Sherriff: Get the Fuck out of town, you little pecker!
Jesse: But we got a concert tomorrow.
Sherriff: You got Shit tomorrow, Sonny!

The band is then arrested and thrown into a barn!

Hard Rock Zombies JessieTown council also votes to ban all forms of Rocking and or Rolling, but before the film turns into a metal version of Footloose, it thankfully remembers it’s a horror film. The band is bailed out by the video vixen. Cut to her in a gratuitous shower scene. One of the band members decides to help her scrub her back and is promptly dispatched in a cute homage to Psycho. Soon, all sorts of hell breaks lose and each member of the band goes to that great gig in the sky. However, before Jesse shuffles off this mortal coil, he gives Cassie (for whom he wrote a KISS / Shandi-esque number called “Cassie’s Song”) a tape and urges her to play it. It’s the aforementioned dead-raising dirge. She plays it by their graves and the band is soon arisen to have their revenge!

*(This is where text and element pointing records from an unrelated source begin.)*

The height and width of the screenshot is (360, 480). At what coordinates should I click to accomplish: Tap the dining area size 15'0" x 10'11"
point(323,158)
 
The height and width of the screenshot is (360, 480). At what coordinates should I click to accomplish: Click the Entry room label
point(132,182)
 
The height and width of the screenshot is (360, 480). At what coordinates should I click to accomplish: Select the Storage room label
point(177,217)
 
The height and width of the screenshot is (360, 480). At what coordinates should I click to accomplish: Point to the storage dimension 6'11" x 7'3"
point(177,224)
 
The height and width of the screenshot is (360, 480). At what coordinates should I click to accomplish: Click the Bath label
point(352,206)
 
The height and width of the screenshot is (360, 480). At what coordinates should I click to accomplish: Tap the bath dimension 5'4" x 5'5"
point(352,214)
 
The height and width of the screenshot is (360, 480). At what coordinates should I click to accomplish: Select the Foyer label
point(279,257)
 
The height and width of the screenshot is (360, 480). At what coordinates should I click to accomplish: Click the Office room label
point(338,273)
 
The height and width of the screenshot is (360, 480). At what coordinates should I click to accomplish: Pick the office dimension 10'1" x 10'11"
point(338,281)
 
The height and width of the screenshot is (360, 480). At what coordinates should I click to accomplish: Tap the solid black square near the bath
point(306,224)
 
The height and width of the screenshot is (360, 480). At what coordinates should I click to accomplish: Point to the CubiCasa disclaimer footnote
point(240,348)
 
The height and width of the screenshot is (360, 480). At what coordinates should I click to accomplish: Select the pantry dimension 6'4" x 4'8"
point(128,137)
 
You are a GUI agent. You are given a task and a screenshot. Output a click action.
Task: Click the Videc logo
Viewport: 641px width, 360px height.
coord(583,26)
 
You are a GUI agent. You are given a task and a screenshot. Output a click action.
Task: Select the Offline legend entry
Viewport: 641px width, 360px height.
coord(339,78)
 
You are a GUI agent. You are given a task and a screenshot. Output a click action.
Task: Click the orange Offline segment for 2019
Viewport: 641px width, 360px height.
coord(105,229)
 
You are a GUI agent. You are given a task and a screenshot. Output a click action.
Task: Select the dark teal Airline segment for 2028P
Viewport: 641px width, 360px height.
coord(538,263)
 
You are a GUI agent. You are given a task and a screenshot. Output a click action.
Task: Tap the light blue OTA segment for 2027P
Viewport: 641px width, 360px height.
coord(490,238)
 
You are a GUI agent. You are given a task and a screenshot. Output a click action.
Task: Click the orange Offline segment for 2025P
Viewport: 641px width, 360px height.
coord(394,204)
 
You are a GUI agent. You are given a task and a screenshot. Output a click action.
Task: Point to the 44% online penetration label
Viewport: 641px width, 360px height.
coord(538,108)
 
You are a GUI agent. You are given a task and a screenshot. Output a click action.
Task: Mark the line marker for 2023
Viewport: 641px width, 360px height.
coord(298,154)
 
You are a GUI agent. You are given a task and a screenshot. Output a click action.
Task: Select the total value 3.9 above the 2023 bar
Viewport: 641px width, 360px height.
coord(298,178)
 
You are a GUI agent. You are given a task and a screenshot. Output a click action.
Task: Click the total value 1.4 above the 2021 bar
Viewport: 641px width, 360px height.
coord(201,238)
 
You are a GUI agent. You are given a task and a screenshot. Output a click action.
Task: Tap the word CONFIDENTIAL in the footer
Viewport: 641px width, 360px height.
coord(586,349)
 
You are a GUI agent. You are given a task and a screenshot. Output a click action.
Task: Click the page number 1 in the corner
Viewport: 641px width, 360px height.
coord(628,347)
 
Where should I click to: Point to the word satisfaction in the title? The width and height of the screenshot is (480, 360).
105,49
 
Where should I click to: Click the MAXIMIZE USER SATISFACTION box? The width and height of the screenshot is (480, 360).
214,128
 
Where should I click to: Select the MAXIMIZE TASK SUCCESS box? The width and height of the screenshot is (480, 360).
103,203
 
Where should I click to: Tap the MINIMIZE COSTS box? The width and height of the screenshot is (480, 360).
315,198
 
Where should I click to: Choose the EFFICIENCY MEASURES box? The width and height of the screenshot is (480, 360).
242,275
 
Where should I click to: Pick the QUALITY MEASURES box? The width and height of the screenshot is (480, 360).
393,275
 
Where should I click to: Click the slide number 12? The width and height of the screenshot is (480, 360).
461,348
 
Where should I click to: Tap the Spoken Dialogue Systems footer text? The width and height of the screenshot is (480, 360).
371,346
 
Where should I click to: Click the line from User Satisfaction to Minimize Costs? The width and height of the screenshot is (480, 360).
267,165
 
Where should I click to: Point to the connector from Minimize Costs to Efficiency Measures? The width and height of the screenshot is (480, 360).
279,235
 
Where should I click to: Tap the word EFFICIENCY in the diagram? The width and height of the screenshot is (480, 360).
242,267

Hard Rock Zombies is spectacularly nuts. The film was meant to be a 20 minute short but was dragged kicking and screaming to feature length. As such, like an extended drum solo, there’s lots of unnecessary padding. But it’s not just filler with no killer. It’s an entertaining mess which culminates in all the zombified characters (pretty much everyone in the film) dancing and rocking out together. It’s also a nice remnant of an era when people took themselves just a little less seriously and amps went all the way up to 11.